Summer pudding really is the quintessential British dessert. It uses the summer fruits that can be found in every hedgerow, farmer’s field and family garden. Blackberries, raspberries, redcurrants, blackcurrants – all bursting with juice; some gloriously sweet, some mouth-puckeringly tart. Although the British summer is notoriously unpredictable, this pudding instantly brings to mind long golden afternoons in the countryside, garden parties in dappled sunshine and picnics on tartan rugs spread on the grass….
Dating back to the 18th century at least, it was most popular during the late 19th and early 20th century. When I was growing up in the seventies, my grandmother and mother both made it, but it was rarely on restaurant menus and certainly not available ready-made in UK supermarkets as is the case today, thanks to a resurgence of interest in traditional British dishes over the last 10 years or so.
This pudding must be one of the few recipes which demands sliced white bread – preferably a bit stale! The bread is one of the reasons that the pudding doesn’t taste too sweet, as it might if using butter-rich pastry. When it is stale, the bread soaks up the fruit juices better, and this is the key to a successful summer pudding. Whatever you do, don’t be tempted to use brown bread etc…you really need the thinnest -sliced white bread you can find in the supermarket or bakery. Don’t let the fact that it’s made with bread put you off – it gives the texture of sponge without the cloying sweetness.
The beauty of it is that the exact quantities of the ingredients are not important and that it needs no baking – only assembly. It is the ultimate stress-free recipe! The ratio of berries to currants really is up to you – taste as you add the various fruits and sugar and adjust until it is as sweet or tart as you like. Frozen or fresh fruits work just as well. The pudding can be made in the traditional pudding basin, a shallower dish, individual ramekins or even tea cups!
The finished pudding should be served with fresh cream to neutralise the tartness of the fruit, or alternatively, vanilla ice cream.
Tuck in and enjoy a taste of the summer just begin or gone or and the anticipation of the next!

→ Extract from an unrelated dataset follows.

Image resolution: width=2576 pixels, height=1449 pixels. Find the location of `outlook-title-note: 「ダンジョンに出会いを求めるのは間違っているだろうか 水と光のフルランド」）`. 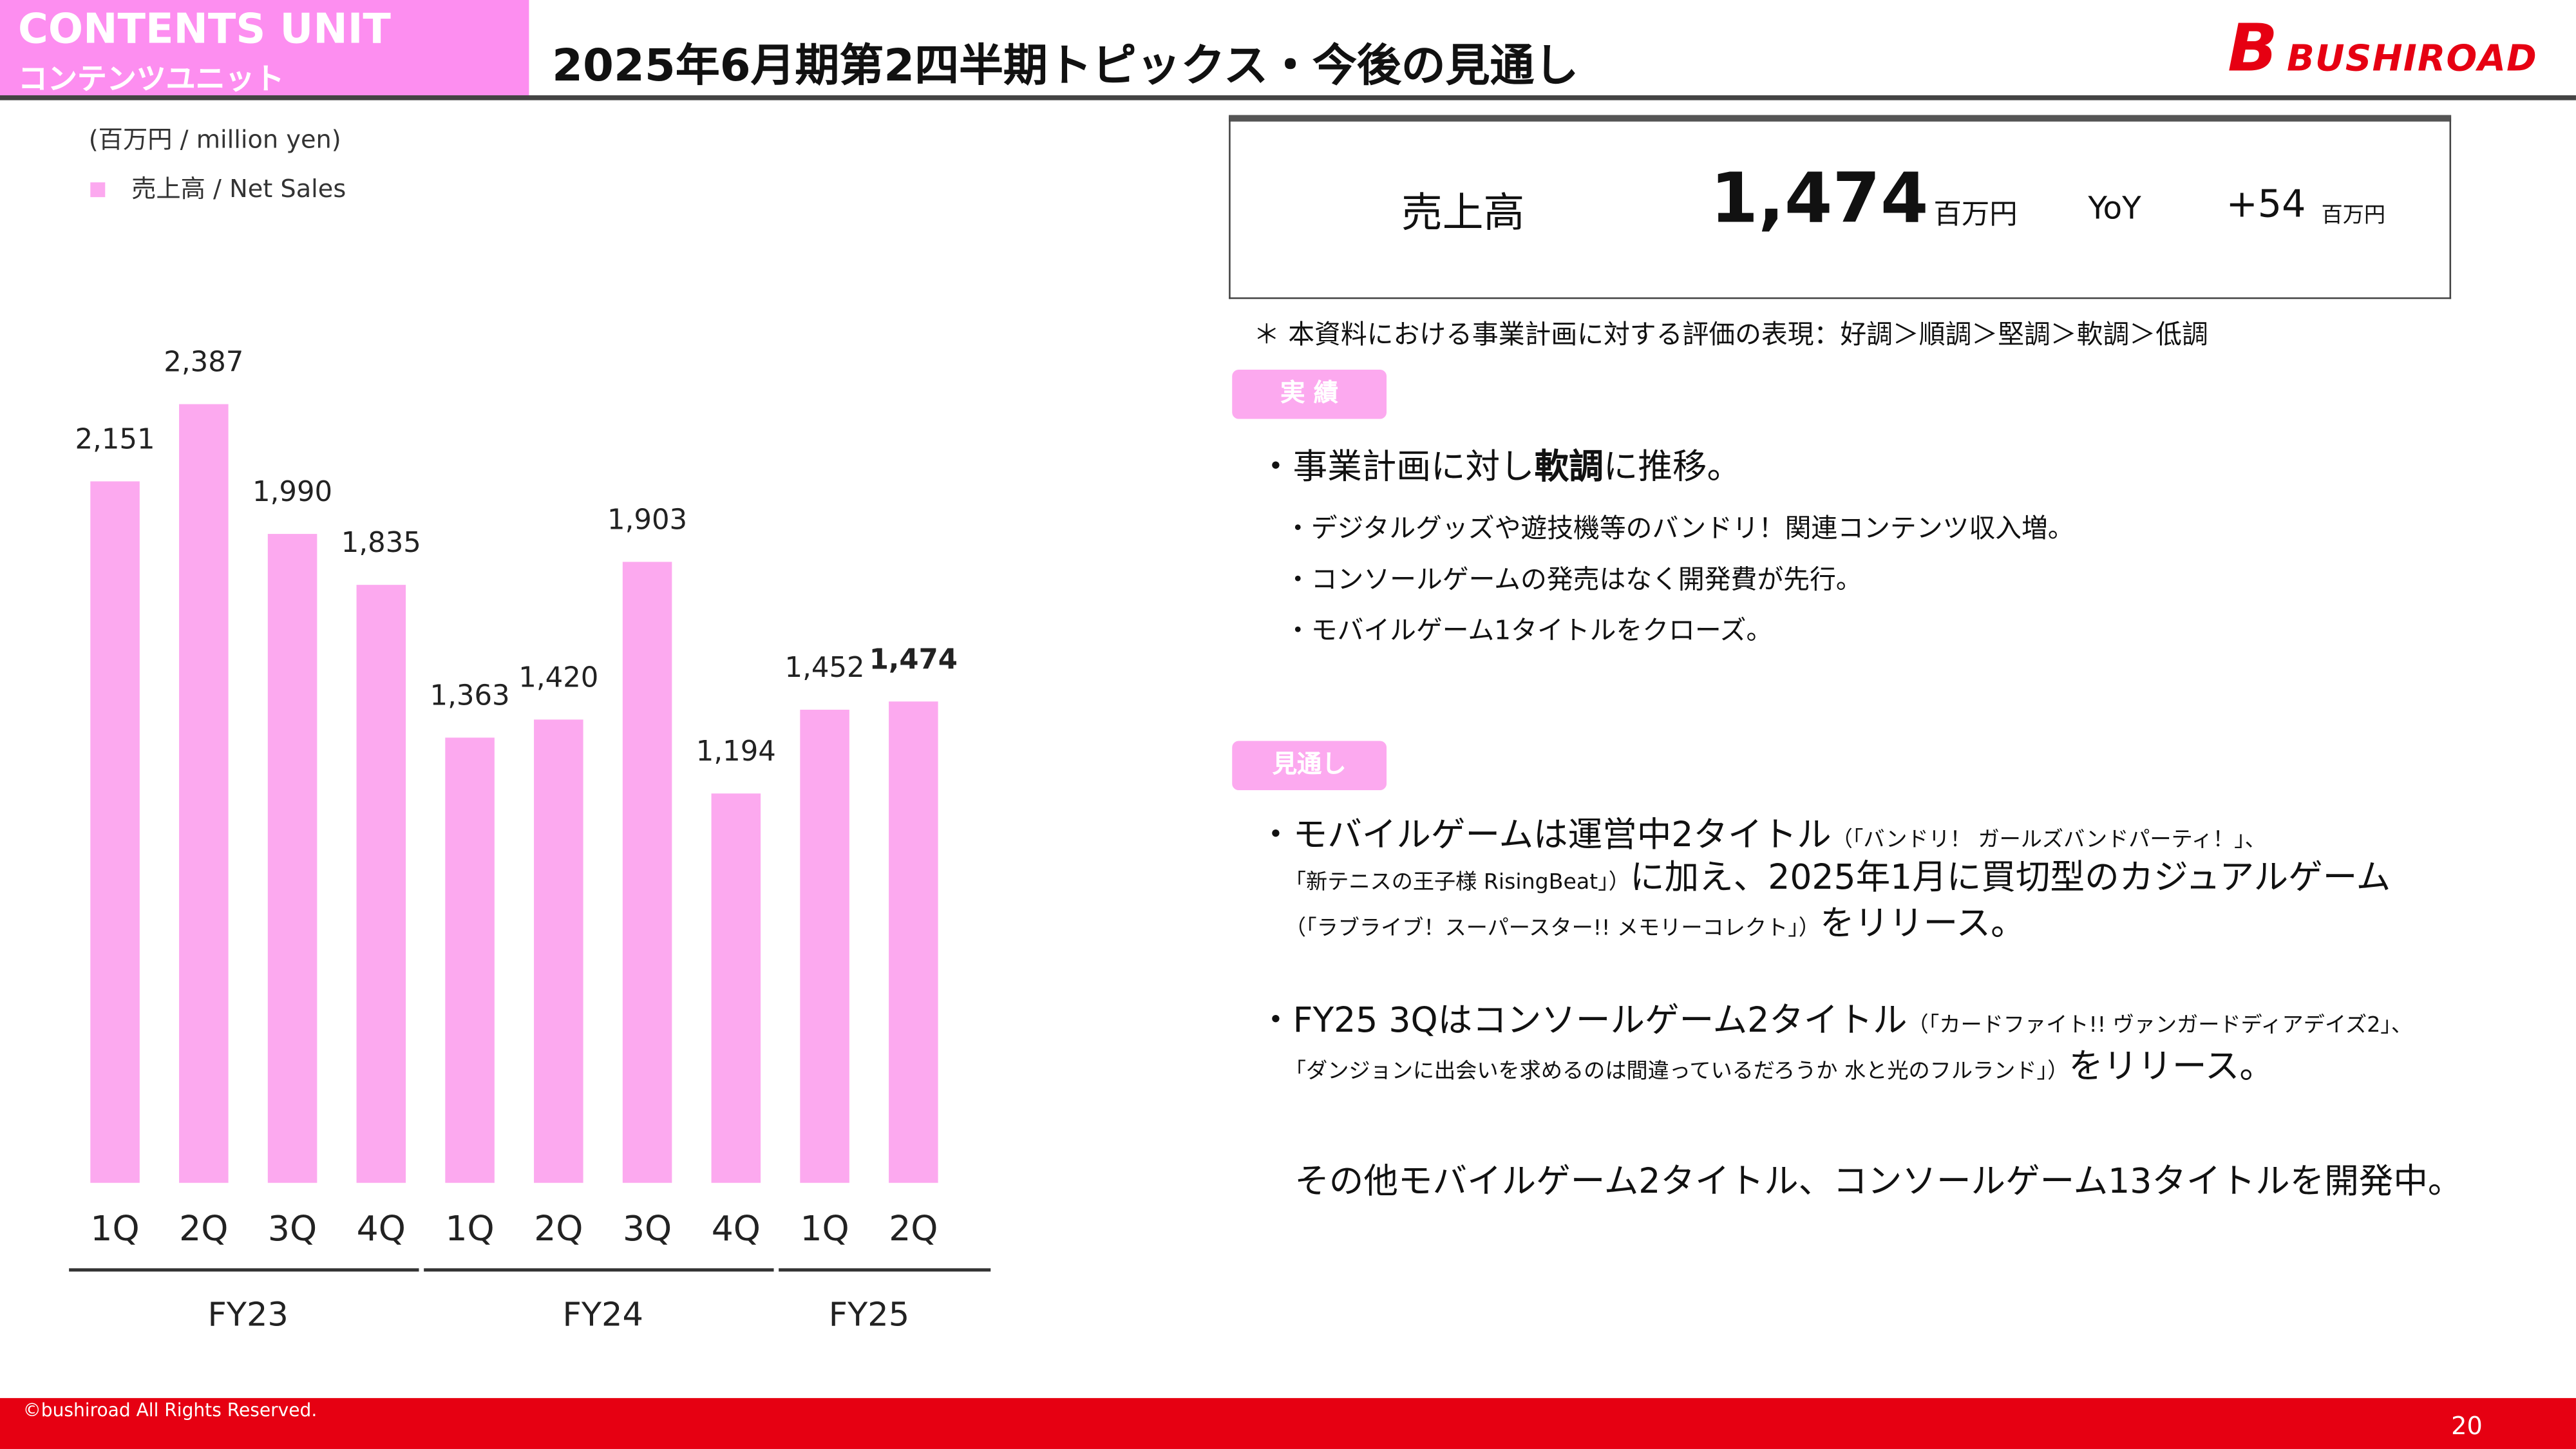

outlook-title-note: 「ダンジョンに出会いを求めるのは間違っているだろうか 水と光のフルランド」） is located at coordinates (1676, 1072).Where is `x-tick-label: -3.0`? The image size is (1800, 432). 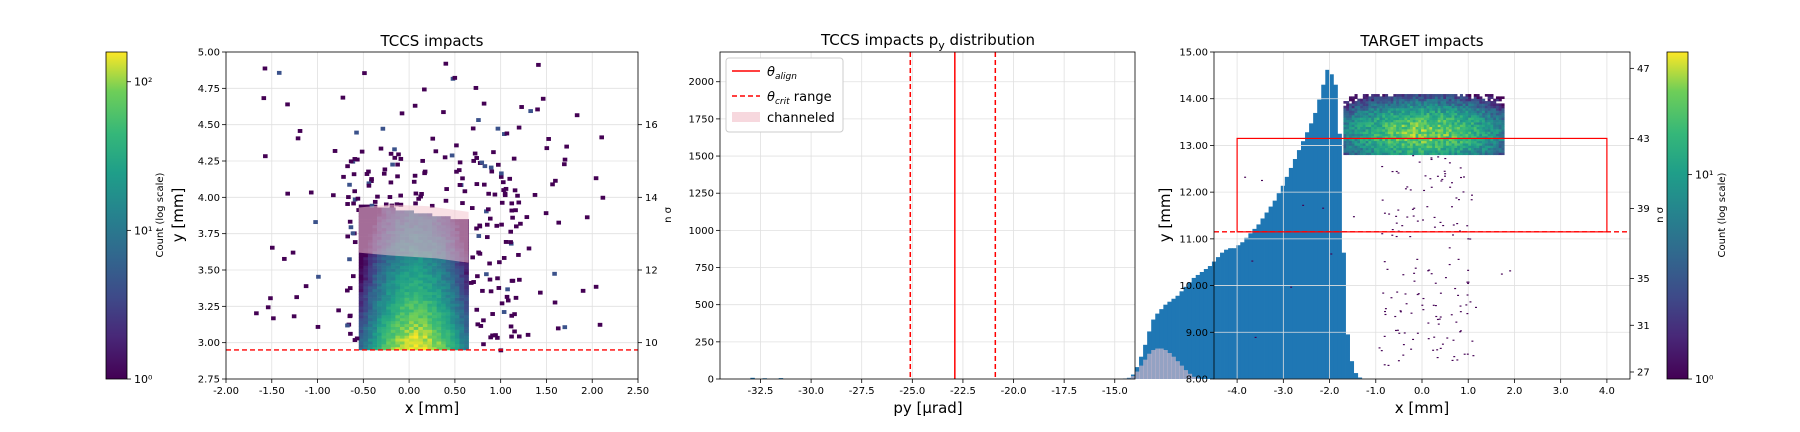
x-tick-label: -3.0 is located at coordinates (1284, 392).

Preparing: This recipe should be made a day in advance. You will need 8 ramekins/cups about of approx 6 cm base diameter and 10 cm rim. For the Greek summer berries may replaced with other fruits such as strawberries and cherries. Simple and easy recipe.
Ingredients (serve 8)
1kg mixed berries and currants (I like 150g blackcurrants, 150 g redcurrants, 200g blackberries, 500g raspberries)
4 tbsp Crème de Cassis
1 large (approx 700gr) loaf white bread finely sliced
vanilla ice-cream or sour cream
some fresh spearmint leaves
Preparing the fruits: If the fruit is frozen, defrost at room temperature for at least an hour. Save a few of each fruit on some kitchen paper for decoration.
Toss the remaining fruits, sugar and Crème de Cassis gently in a saucepan over a medium heat for 2 minutes until they soften and start to bleed. Strain the fruit through a sieve into a non-metallic bowl (the berries will stain a metal bowl) and press so that the fruit becomes pulped and the juices drip into the bowl beneath. Cool to room temperature.
Making the pudding: Have the 8 ramekins or tea cups ready. Trim the crusts off the bread. Then, using 2 different pastry cutters of the same diameter as the base of the ramekin/cup and also of the rim (approx 6cm and 10 cm), cut out 8 rounds of each size (so a total of 16 rounds in all). Then take 8 more slices of bread and cut in half – these strips should be about the same width as the depth of the cup.
One by one, soak each of the smaller rounds in the juice, making sure there is no white left showing on the bread, and press into the base of each cup. Next, soak each of the half slices, and line halfway round the sides, and then do the same with the other side, pressing the edges together to form a seal. If there are any gaps, you can cut a small piece of bread, soak it, and mould it to the sides. Press the bread into the cup.
Spoon the pulped fruit into the cups and press down with the back of the spoon to firm the pudding. Finally, soak the larger bread rounds and place on top of the puddings. Refrigerate overnight.
Serving: Loosen the pudding slightly with a knife, then hold a plate over the pudding, turn it upside-down and the pudding should slide out easily. Pour any juice that is left over the top and decorate with mint leaves and 2 or 3 berries and currants. Accompany with cream in a jug for your guests to pour themselves or, less traditionally, vanilla ice cream (I particularly recommend Green & Black’s Organic Vanilla Ice Cream).